あの男の胡散臭さと考えると、信用する気にはならないけれど、もしアーシュが彼に「恋」をしているのなら、誰にも止めることはできないんじゃないのだろうか…
ディナーはオートキュイジーヌで慣れないふたりはテーブルに並べられた銀食器にあたふたしていた。エドワードは「小さな貴賓客にはとっておきのワインを」と言い、上等なワインをふたりに薦めた。
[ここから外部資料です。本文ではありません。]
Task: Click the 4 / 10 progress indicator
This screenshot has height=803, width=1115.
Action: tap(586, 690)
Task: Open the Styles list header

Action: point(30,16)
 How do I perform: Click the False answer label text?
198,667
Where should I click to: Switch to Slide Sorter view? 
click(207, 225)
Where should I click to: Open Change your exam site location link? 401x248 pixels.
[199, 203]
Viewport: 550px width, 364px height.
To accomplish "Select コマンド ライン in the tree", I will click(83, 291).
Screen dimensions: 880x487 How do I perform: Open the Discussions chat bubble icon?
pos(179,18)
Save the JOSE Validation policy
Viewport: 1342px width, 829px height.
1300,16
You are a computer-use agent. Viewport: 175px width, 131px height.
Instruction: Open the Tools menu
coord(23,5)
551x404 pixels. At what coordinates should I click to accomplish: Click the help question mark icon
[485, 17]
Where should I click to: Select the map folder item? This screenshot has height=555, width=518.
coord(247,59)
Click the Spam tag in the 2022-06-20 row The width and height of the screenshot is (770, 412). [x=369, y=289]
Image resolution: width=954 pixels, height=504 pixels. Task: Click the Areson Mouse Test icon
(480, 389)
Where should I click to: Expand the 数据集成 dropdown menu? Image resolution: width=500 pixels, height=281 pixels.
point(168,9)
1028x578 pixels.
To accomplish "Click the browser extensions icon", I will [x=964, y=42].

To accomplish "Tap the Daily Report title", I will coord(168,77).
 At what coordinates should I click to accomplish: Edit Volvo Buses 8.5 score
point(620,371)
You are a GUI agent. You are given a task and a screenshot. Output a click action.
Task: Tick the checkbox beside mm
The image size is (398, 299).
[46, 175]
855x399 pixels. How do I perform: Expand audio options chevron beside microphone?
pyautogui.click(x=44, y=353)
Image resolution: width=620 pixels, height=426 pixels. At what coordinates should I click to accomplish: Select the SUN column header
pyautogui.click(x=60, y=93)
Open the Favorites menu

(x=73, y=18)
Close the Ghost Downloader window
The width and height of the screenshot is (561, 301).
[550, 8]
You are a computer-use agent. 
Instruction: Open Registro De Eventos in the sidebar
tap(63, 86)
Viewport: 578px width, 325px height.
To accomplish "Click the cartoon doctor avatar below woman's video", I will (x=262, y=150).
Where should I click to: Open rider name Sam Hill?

ふたりとも酒にはめっぽう強く、あっという間に高級ワインを空にした。
それを見たエドワードは流石に「今時のガキはなんというか…」と、呆れて果てていた。
食事が終わり、別室でへ移動して、デザートを楽しむうちにアーシュたちもエドワードへの気兼ねもなくなったらしい。表情が柔らいでいる。
「侯爵はうちの学園の卒業生とお伺いしましたが…」
「エドワードで結構だよ。アーシュ」
「では、エドワード。あなたはアルトだそうですね。『senso』はご存知ですよね」
「アルトである者が『senso』を知らなかったら、よほど力のない者か、コピーだろうね」
「じゃあ、お聞きします。あなたは『senso』をどうやって学びましたか?あの学園は魔法使いを受け入れる学校でありながら、魔法を教えたりはしない。勿論勝手に学ぶ事を禁止しているわけでもないから、興味のあるアルトは色々と独学で学びますけれど、個人で学習するには難しいんです」
「そうだね…私は中等科から編入したのだけれど、それまで力を使ったことはなかった。だからその存在が怖くもあった。それを教えてくれたのは…『倶楽部』だよ。秘密結社のようなものだね。力を間違った方向へ使わせない為に集まった組織だ。学校側もうすうすは知っていただろうが、何しろ結束が固いから、表に出ることはないんだよ。その組織のメンバーが私を誘ってくれたんだよ。今も学園にいるんじゃなのかな」
「え?生徒として?」
「まさか。先生だよ。確か司書をしている。…キリハラカヲルは私の愛人だった」
「マジで~!」
素っ頓狂な声を出し、立ち上がったアーシュは持っていた紅茶を床に零してしまった。
「あちぃ!」
「アーシュ!」
「アーシュ!、大丈夫か!」
俺は慌てて、ハンカチでアーシュの服を拭く。
「だ、大丈夫だよ、ベル。ゴメン。上等の絨毯に染みを作ってしまった」
「そんなの気にするな。それより…手が…赤くなってる。水で冷やした方がいいんじゃないか」
「大丈夫だよ。こんなの」
痛みは隠せないのか、赤くなった右手をふうふうと息で冷やしている。
「アーシュ、痛いの?大丈夫?」
ルゥが心配そうにアーシュを見つめている。
「どれ、見せてごらん」
エドワードはアーシュの手を取り、赤くなった甲の皮膚に手の平を置いた。
エドワードが目を瞑る。すぐに手の平から淡い光が漏れた。
「あたたかい…」
アーシュが呟く。
しばらくして光は消えた。
「これで痛みは引いたと思うけど」
エドワードは覆っていた手を離した。
アーシュの右手の甲の腫れは綺麗になくなっていた。
「凄い…エドワード。こんなことが出来るなんて…今まで言わなかったじゃないか」
俺は初めて見たエドワードの力に驚いた。
「『イルミナティバビロン』。私はそこで『senso』を教えられたんだよ」
ニコリと笑うエドワードに、さすがのアーシュもお礼を言うのも忘れ、見惚れていた。
どっちへ転んでも、アーシュにとって俺への関心はエドワード以下らしい。